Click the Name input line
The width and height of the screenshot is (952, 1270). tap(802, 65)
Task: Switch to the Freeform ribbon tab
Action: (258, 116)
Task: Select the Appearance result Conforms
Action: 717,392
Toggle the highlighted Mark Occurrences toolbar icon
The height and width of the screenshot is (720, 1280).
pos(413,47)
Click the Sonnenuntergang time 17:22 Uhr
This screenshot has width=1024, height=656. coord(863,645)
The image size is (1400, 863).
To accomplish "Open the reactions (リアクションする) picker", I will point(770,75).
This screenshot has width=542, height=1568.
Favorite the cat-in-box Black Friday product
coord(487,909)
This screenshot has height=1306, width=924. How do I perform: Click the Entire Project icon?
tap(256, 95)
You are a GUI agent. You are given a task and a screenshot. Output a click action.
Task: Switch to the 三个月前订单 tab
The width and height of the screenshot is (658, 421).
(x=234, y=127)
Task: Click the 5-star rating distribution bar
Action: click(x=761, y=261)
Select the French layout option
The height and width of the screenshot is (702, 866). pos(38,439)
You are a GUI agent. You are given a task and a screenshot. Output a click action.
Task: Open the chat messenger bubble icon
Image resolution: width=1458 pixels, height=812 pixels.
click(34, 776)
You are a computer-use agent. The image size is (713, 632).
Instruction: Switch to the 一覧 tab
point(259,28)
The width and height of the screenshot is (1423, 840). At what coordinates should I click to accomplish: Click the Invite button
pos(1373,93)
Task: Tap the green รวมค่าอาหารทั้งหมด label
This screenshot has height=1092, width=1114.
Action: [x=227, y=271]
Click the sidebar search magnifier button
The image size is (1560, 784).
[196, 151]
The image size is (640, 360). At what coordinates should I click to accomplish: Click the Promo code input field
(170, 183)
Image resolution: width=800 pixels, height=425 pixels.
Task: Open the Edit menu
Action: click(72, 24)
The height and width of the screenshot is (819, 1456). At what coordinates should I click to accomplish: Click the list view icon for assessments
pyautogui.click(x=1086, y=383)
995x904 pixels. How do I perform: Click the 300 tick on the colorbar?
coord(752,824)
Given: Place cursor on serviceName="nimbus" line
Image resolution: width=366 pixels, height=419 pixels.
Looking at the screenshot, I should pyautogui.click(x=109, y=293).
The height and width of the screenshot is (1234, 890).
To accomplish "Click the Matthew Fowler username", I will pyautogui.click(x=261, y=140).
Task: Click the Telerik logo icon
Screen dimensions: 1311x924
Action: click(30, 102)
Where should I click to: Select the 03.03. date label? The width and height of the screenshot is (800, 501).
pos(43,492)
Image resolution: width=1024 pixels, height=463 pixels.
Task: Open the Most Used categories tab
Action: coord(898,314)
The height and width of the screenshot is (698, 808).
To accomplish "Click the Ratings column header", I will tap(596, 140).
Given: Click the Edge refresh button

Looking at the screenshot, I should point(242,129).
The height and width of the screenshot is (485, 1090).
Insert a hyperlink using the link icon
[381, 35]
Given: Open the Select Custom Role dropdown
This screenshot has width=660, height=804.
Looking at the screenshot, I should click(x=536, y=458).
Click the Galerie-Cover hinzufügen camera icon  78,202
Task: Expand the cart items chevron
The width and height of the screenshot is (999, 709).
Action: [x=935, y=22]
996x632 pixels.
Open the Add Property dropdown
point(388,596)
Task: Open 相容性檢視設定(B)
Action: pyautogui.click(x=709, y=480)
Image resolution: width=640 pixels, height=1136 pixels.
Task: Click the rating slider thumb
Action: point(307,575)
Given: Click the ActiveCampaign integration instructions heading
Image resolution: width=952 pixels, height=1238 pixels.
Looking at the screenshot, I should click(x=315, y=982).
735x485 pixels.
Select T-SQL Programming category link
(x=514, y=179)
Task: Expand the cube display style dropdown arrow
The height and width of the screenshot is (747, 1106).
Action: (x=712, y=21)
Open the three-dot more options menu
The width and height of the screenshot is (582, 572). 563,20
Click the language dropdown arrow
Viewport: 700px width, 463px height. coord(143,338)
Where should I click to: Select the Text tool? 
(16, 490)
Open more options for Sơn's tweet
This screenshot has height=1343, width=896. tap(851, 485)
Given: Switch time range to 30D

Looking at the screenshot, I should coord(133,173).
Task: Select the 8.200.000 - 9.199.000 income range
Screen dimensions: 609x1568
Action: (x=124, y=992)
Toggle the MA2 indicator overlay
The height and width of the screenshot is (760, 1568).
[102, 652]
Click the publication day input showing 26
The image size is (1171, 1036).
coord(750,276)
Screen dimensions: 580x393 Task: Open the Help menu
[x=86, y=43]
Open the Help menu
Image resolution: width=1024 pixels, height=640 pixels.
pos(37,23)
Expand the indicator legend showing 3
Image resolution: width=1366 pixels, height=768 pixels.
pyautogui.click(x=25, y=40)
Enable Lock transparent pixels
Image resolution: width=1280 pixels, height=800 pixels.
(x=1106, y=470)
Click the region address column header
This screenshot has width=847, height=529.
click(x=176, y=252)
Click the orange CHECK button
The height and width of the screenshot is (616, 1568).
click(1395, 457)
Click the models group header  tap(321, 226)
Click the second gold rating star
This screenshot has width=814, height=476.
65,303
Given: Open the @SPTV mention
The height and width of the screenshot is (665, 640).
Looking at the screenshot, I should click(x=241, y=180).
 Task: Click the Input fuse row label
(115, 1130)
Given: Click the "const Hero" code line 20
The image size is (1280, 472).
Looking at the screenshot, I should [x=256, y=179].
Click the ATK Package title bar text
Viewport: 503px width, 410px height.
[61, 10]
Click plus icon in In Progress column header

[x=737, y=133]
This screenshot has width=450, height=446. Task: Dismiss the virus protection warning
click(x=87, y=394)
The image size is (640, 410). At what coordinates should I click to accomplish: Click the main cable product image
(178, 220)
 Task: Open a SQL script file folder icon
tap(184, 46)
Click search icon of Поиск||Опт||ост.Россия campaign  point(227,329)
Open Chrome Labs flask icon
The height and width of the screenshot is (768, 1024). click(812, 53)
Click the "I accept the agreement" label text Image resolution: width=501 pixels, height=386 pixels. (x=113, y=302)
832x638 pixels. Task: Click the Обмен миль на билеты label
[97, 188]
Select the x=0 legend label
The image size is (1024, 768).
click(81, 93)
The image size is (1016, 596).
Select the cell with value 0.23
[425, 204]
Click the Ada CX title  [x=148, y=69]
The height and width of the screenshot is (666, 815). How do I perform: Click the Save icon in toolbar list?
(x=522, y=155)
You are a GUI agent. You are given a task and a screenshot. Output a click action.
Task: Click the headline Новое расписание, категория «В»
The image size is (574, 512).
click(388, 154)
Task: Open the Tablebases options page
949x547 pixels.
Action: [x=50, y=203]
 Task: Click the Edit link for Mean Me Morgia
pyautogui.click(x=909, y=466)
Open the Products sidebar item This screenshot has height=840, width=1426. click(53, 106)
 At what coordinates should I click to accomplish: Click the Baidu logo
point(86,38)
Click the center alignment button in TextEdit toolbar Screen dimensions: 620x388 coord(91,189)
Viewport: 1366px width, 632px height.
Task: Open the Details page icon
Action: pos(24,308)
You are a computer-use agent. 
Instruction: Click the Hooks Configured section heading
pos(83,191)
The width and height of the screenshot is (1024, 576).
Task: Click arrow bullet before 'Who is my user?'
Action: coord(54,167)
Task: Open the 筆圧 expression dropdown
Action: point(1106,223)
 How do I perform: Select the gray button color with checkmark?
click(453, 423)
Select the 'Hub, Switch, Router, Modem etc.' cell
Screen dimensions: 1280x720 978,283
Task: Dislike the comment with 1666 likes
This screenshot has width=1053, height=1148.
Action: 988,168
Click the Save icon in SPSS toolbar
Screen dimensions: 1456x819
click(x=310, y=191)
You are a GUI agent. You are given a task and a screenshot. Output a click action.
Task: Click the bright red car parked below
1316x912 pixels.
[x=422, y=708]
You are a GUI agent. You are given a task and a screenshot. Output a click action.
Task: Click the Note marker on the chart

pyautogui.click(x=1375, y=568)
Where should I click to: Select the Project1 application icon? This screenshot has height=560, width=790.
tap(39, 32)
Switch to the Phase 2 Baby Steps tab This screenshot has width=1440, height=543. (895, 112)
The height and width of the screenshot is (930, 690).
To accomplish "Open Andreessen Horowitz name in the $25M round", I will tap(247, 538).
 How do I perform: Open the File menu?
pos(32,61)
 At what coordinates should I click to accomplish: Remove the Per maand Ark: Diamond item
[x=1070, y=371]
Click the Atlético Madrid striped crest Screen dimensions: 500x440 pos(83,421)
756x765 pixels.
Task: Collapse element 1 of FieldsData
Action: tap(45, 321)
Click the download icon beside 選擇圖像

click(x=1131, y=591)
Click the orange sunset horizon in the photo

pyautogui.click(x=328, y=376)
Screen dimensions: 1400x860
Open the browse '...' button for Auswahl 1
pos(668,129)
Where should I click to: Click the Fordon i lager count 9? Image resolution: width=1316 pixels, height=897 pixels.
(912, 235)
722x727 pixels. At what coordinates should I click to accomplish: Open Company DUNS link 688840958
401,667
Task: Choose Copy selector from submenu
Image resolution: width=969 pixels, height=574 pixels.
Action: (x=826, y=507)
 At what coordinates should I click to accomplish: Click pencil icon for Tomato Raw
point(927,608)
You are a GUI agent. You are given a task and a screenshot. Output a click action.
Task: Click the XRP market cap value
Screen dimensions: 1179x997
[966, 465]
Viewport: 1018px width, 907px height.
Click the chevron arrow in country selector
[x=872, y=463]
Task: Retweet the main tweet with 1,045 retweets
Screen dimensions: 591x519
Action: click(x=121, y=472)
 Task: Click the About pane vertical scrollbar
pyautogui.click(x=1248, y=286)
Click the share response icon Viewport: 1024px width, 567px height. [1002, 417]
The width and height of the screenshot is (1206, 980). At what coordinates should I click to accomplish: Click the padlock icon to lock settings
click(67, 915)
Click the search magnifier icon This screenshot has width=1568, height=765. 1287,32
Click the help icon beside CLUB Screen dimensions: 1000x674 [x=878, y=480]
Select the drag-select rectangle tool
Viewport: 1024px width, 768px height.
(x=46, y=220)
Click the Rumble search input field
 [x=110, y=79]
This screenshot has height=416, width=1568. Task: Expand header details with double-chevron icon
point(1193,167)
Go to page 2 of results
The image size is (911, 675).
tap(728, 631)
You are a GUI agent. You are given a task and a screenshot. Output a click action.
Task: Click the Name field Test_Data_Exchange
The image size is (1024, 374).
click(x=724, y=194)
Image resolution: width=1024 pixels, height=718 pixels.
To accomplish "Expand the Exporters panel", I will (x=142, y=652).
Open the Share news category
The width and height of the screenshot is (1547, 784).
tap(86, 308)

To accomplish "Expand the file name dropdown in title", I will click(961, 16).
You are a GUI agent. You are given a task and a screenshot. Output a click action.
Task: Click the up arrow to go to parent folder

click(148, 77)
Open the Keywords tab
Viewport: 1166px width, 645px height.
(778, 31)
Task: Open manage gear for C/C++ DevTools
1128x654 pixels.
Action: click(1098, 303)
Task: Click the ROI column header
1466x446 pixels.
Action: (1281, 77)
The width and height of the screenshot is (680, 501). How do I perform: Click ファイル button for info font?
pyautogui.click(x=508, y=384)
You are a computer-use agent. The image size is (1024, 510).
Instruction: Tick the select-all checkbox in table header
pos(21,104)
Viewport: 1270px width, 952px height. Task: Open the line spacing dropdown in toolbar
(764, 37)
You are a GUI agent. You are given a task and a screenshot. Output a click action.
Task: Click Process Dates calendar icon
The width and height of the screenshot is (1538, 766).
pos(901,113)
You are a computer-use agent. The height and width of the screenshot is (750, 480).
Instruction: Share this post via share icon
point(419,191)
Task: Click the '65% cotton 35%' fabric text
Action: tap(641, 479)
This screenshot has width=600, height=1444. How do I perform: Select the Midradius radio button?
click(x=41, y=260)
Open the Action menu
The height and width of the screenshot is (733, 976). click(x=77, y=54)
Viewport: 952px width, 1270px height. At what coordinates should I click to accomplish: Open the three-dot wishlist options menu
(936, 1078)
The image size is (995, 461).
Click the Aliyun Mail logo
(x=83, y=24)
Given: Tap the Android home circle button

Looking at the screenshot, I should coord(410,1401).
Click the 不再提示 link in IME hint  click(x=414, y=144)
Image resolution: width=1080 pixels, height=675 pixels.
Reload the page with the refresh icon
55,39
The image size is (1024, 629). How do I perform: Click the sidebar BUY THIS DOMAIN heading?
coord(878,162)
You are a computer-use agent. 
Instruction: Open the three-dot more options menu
+++
TASK DETAILS — Beginning with the line containing "Go to page 2 of results" in the material above, copy every line exactly until you have copied the line containing "You are a computer-use agent. The image size is (1024, 510).".

TASK RESULT —
Go to page 2 of results
The image size is (911, 675).
tap(728, 631)
You are a GUI agent. You are given a task and a screenshot. Output a click action.
Task: Click the Name field Test_Data_Exchange
The image size is (1024, 374).
click(x=724, y=194)
Image resolution: width=1024 pixels, height=718 pixels.
To accomplish "Expand the Exporters panel", I will (x=142, y=652).
Open the Share news category
The width and height of the screenshot is (1547, 784).
tap(86, 308)

To accomplish "Expand the file name dropdown in title", I will click(961, 16).
You are a GUI agent. You are given a task and a screenshot. Output a click action.
Task: Click the up arrow to go to parent folder

click(148, 77)
Open the Keywords tab
Viewport: 1166px width, 645px height.
(778, 31)
Task: Open manage gear for C/C++ DevTools
1128x654 pixels.
Action: click(1098, 303)
Task: Click the ROI column header
1466x446 pixels.
Action: (1281, 77)
The width and height of the screenshot is (680, 501). How do I perform: Click ファイル button for info font?
pyautogui.click(x=508, y=384)
You are a computer-use agent. The image size is (1024, 510).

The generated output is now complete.